I think perhaps you are asking for something which we don't know, a numerical value for a confidence level of an individual observation or group thereof.

Those with far more experience than I will state that they "know" when an observation "feels" right or wrong.  Perhaps they are correct, but it doesn't go much further than that.  Could we go as far as a low, medium or high confidence?  Maybe.

I recognize that to further work the symmedian point description, you may need to assign numerical values.  In so far as the moon, the sea that is illuminated by the reflected moonlight often leads to a confused horizon.  The illuminated sea under the moon sparkles in the eye. This may be a possible way to realistically assign a numerical value yourself.  The moon observation could have a medium or low confidence level, due to the confused horizon.

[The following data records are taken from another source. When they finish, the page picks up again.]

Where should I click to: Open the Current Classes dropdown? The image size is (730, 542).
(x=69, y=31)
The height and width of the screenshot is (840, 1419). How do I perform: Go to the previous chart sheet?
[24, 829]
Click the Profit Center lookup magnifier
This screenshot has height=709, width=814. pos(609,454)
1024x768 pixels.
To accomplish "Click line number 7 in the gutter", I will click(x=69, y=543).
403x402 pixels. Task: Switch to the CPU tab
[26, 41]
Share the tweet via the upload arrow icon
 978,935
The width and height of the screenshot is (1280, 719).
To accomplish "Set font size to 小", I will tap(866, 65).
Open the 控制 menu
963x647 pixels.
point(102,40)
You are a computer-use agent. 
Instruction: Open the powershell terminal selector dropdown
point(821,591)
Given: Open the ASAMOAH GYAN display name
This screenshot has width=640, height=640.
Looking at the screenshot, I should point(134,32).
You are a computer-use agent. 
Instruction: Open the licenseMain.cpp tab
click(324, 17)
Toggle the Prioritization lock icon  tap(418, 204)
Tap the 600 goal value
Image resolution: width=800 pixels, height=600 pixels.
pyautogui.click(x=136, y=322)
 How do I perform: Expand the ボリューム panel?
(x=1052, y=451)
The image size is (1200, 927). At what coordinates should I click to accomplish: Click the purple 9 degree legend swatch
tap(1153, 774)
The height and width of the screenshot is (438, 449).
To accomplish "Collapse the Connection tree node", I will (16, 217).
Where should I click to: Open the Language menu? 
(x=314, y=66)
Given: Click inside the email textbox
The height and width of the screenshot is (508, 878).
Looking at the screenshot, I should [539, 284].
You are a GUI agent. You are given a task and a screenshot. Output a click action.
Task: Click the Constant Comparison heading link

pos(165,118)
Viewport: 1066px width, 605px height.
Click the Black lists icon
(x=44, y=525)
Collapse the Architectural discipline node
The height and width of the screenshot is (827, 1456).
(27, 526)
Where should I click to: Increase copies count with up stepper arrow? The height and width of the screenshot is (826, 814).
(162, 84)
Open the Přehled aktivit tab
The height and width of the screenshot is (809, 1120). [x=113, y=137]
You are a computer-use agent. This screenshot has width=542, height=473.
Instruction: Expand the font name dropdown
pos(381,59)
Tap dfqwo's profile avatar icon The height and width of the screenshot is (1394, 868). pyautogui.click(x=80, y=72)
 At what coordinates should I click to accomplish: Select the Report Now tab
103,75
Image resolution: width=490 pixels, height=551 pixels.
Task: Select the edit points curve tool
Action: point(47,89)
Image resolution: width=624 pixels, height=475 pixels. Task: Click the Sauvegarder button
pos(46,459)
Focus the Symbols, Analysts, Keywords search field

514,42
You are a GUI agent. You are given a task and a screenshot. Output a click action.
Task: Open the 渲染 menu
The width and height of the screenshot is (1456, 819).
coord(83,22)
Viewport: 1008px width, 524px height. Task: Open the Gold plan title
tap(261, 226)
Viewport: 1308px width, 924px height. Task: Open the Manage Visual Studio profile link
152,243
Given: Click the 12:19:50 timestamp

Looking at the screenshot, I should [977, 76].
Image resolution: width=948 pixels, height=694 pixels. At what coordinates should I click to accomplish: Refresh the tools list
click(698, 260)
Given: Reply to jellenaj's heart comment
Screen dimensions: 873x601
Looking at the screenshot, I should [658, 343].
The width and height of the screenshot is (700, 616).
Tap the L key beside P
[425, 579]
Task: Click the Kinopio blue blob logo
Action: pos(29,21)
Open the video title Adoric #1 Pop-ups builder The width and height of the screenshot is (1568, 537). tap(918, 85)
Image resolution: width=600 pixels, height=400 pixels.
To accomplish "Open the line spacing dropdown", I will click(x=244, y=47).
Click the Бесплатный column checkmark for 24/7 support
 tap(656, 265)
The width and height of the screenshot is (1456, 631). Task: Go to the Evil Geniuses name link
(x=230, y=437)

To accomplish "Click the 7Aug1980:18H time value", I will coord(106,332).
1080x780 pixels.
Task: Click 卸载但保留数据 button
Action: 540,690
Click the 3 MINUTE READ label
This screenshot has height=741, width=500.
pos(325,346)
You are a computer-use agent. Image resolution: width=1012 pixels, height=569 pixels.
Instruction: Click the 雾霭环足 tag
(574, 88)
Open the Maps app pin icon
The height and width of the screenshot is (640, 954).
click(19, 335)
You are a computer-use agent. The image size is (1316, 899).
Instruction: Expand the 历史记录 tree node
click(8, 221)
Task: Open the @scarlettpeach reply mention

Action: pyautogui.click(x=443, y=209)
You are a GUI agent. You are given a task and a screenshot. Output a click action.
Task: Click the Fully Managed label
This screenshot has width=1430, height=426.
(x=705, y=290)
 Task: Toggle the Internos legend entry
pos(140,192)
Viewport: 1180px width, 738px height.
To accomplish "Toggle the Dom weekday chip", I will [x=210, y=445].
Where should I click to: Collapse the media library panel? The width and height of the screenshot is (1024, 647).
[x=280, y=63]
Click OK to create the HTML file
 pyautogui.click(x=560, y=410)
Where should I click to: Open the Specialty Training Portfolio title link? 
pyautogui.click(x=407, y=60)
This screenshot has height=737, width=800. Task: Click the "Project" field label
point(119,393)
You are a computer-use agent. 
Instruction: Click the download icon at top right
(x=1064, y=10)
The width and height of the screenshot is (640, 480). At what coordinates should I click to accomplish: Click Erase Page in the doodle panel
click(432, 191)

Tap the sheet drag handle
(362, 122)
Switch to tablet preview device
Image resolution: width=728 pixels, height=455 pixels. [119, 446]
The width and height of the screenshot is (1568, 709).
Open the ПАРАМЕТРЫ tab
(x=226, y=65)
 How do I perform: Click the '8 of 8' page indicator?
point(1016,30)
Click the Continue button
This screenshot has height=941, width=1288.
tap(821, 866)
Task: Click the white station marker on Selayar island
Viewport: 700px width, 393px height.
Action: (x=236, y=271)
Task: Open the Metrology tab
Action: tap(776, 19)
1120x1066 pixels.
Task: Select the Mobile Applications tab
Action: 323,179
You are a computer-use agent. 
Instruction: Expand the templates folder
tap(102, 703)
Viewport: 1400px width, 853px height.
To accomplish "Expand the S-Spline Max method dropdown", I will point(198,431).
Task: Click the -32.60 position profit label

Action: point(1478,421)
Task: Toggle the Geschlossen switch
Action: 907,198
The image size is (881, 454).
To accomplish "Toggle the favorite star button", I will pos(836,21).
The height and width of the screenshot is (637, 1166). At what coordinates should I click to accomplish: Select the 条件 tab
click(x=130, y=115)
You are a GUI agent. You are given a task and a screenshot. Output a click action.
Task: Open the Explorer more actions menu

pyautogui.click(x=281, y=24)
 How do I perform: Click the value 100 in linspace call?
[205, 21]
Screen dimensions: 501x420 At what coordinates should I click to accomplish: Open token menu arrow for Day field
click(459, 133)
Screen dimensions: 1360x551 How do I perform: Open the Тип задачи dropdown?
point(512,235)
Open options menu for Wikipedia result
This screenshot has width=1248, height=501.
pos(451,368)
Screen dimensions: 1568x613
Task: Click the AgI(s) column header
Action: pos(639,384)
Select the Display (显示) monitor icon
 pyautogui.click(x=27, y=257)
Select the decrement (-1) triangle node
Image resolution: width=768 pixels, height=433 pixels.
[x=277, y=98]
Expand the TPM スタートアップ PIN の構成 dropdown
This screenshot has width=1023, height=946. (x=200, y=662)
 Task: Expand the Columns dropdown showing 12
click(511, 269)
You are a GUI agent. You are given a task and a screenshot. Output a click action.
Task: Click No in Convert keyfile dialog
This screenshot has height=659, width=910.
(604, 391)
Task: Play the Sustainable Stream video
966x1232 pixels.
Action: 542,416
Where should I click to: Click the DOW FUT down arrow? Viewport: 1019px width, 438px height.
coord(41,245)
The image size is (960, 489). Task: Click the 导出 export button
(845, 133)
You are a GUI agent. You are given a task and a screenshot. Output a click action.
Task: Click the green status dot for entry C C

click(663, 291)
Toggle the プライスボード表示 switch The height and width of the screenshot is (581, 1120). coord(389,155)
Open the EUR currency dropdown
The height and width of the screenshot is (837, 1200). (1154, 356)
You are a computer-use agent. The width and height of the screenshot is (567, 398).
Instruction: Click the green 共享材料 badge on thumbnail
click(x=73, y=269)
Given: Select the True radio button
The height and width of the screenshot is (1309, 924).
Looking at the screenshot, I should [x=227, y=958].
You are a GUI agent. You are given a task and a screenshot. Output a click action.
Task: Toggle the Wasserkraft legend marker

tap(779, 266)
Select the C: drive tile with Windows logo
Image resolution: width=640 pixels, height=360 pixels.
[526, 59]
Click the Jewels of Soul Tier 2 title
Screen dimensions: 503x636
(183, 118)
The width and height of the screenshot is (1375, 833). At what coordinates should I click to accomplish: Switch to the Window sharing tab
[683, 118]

When CN was king, and GPS didn't exist to compare a result, the known uncertainty in a fix precluded these mathematical exercises.  There was no point is fiddling the fix about minutely, as it simply didn't matter.  CN was meant to find your position, mid ocean, in a featureless environment.  Mid ocean, a few miles plus or minus doesn't mean anything.  Close to danger like a pinnacle? Assume you are close, so as to maneuver away.

On Fri, Nov 2, 2018, 10:24 PM David Pike <NoReply_DavidPike@fer3.com wrote:

Bill

Bill Lionheart You wrote:  Can NavList members give a practical example where you might take sights for three or four bodies (average of several sights for each) and suspect that one of them is say half (or some other fraction) as accurate as the others?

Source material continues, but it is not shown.